Tips for practitioners


Those prosecuting or defending tort claims should remember the concurrent jurisdiction of state courts in regard to a personal injury involving “navigable waters” which may fall under Federal Maritime Law.  They should likewise note that despite what their law school professors may have stressed as to the supremacy of Federal law, the modern — though by no means recent — trend is to recognize “concurrent” state court jurisdiction as to personal injuries even if the claim would otherwise fall under admiralty law.  


At the same time, Ranger reminds us that tort claims that otherwise fall under this “concurrent” jurisdiction and might otherwise be decided by a state court may be pre-empted by worker’s compensation exclusivity.  Counsel on both sides should therefore look to the Longshore Act, as amended in 1984, and their state law to determine if such a tort claim is instead within the exclusive purview of the worker’s compensation scheme in their state.


_____________________________________


1 — Article Three, Section Two of the United States Constitution states in part:


The judicial power shall extend to all cases, in law and equity, arising under this Constitution, the laws of the United States, and treaties made, or which shall be made, under their authority;--to all cases affecting ambassadors, other public ministers and consuls;--to all cases of admiralty and maritime jurisdiction;--to controversies to which the United States shall be a party;--to controversies between two or more states;—between a state and citizens of another state;--between citizens of different states;--between citizens of the same state claiming lands under grants of different states, and between a state, or the citizens thereof, and foreign states, citizens or subjects. (Emphasis added.)

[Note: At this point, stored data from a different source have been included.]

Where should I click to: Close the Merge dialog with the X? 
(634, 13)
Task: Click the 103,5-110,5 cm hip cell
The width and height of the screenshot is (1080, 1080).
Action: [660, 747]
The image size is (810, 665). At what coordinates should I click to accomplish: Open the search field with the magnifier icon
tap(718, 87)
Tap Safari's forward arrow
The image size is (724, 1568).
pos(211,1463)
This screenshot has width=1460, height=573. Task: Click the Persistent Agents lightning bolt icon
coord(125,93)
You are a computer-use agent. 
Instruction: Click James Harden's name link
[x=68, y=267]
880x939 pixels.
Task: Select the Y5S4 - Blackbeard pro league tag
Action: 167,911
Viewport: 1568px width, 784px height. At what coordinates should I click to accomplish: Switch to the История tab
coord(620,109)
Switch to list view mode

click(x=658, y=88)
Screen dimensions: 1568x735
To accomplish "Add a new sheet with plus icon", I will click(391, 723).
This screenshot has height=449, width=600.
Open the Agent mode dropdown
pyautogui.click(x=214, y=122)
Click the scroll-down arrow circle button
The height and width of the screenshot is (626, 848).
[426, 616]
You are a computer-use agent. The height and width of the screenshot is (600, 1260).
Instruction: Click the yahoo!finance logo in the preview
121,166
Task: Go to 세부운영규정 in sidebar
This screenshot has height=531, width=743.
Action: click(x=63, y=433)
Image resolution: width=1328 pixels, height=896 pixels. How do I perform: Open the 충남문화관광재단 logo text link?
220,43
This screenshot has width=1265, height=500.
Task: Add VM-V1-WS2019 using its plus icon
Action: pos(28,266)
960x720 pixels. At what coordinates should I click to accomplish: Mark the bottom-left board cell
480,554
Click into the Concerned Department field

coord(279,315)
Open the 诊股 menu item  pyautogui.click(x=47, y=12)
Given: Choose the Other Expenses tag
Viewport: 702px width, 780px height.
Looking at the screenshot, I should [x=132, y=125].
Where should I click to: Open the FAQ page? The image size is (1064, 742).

By virtue of the Judiciary Act of 1989, Federal Courts have exclusive jurisdiction over admiralty and maritime Law claims but state courts retain their own jurisdiction over common law claims:

The district courts shall have original jurisdiction, exclusive of the courts of the States, of . . . [a]ny civil case of admiralty or maritime jurisdiction, saving to suitors in all cases all other remedies to which they are otherwise entitled. (28 U.S.C. section 1333(1); emphasis added.)


2 — While the terms “admiralty” and “maritime” are often used interchangeably, the Constitution expressly gives Federal courts jurisdiction over admiralty "and" maritime law. (See note one.)  "Maritime law" may be said to have global application and encompasses international waters, while "admiralty law" encompasses commercial maritime activities and therefore includes disputes involving coastal areas and inland waterways which may be defined as “navigable waters.”